Песок и пыль, поднимаемые гусеницами машин, создавали длинный шлейф позади нашей колонны. Треск моторов был слышен на многие километры вокруг. Обнаружить нас было легче легкого.

Механик последний машины вдруг резко сократил дистанцию и в непроглядной пыли, потеряв дорогу, съехал чуть в сторону с твердой накатанной колеи.

– Стоп, машина! Вовка, сдавай назад, зацепим тросом и вытянем Рахмонова, – распорядился я.

Другая машина начала объезжать застрявшую и тоже увязла левой гусеницей в зыбучем песке.

– Черт! Бл..! Вы что, совсем охренели! Это называется лучшие водители роты! Обе машины посадили! Зибоев, прыгай с брони и замаскируйся с пулеметом в камнях. Пушки влево на кишлак! Операторы, наблюдать! – заорал я солдатам.

Бойцы сняли бревна, привязанные сзади на машинах, и принялись собирать камни, ветки, подкладывая их под гусеницы. Затем в ход пошли лопаты. Работы – непочатый край! Машины накренились в разные стороны и плотно сели на брюхо.

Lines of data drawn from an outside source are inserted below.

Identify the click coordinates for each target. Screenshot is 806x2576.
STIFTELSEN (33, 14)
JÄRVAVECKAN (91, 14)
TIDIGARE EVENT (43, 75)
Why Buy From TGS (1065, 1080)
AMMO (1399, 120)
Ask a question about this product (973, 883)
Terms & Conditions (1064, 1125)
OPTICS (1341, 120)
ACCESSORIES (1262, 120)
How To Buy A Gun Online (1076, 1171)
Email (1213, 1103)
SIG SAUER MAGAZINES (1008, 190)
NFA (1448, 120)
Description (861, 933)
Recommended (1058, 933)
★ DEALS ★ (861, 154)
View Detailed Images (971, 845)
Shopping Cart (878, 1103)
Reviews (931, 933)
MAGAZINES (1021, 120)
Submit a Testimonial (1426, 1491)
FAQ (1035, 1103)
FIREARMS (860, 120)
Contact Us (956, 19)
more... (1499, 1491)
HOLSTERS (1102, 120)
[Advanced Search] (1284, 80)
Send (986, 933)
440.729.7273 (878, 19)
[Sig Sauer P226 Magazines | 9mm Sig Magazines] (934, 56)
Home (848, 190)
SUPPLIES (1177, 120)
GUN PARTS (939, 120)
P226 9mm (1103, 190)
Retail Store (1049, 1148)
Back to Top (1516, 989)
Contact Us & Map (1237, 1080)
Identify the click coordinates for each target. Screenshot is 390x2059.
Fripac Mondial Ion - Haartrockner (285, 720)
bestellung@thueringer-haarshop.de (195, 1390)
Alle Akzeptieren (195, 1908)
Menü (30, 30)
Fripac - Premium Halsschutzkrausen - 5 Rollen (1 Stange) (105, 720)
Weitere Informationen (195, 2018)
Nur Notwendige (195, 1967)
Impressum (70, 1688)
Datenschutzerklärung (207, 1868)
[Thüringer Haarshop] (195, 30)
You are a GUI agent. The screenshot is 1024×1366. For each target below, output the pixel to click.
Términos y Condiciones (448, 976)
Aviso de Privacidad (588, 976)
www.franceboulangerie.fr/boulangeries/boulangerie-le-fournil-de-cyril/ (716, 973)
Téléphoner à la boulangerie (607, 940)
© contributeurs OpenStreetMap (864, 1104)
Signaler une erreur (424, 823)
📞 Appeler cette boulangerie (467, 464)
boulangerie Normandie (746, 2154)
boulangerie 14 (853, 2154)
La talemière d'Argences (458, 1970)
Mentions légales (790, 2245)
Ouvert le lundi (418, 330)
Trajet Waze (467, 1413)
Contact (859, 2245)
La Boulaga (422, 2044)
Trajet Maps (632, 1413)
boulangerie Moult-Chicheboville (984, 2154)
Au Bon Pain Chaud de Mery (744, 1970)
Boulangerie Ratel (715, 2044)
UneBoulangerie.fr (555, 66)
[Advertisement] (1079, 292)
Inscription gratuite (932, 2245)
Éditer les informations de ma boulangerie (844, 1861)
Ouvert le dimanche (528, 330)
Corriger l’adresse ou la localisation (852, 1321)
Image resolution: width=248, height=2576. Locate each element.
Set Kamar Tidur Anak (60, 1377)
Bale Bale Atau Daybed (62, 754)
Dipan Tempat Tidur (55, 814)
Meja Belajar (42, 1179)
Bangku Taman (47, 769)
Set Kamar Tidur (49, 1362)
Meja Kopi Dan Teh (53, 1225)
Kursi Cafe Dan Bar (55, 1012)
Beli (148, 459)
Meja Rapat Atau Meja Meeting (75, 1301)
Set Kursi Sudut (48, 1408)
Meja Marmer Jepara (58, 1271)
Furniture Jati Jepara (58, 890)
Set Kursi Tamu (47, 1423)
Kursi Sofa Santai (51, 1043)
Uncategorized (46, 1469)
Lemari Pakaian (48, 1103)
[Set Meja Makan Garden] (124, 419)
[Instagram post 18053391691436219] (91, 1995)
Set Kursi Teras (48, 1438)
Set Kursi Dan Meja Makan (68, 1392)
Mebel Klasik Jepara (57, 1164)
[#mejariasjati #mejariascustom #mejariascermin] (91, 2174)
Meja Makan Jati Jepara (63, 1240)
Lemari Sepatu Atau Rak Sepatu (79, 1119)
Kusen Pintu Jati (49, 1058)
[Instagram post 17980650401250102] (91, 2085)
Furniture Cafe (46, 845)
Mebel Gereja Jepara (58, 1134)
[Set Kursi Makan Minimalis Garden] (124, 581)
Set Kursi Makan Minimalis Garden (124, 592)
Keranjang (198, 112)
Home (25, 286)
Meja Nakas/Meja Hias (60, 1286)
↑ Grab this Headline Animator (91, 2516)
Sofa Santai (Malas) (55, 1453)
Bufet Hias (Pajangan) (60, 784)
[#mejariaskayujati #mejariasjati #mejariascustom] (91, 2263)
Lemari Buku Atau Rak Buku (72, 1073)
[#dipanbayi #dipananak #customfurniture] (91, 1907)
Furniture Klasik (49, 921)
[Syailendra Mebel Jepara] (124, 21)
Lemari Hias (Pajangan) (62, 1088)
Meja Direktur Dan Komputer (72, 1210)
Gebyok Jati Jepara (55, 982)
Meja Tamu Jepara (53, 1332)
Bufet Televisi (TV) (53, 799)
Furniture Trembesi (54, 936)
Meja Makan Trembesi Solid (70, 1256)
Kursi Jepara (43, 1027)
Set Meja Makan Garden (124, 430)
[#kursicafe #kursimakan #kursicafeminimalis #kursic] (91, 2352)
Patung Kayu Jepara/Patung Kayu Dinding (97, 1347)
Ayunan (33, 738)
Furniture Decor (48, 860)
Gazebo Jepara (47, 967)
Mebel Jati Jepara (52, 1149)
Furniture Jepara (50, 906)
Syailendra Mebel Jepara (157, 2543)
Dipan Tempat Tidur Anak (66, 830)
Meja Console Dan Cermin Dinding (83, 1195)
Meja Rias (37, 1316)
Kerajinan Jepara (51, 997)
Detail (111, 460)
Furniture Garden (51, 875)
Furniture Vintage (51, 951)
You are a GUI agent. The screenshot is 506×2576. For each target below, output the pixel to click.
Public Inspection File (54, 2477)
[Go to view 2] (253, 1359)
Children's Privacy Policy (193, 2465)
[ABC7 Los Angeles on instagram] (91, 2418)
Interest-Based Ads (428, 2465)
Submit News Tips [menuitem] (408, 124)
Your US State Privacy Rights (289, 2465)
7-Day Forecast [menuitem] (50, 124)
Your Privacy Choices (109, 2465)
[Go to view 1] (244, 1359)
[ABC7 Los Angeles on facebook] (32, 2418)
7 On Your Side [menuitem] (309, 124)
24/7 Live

Солнце взошло в зенит и принялось нещадно припекать. Это не самая большая беда, которая может приключиться. Лишь бы из безоткатного орудия или гранатомета не бахнули из-за дувалов. Расстояние до них всего метров двести. Вдруг из зарослей появилась группа вооруженных аборигенов и направилась к нам, размахивая руками и что-то гортанно выкрикивая.

– Зибоев, чего они орут? – насторожился я.

– Не слышно, сейчас подойдут поближе, разберусь, – пообещал пулеметчик, взяв на мушку афганцев.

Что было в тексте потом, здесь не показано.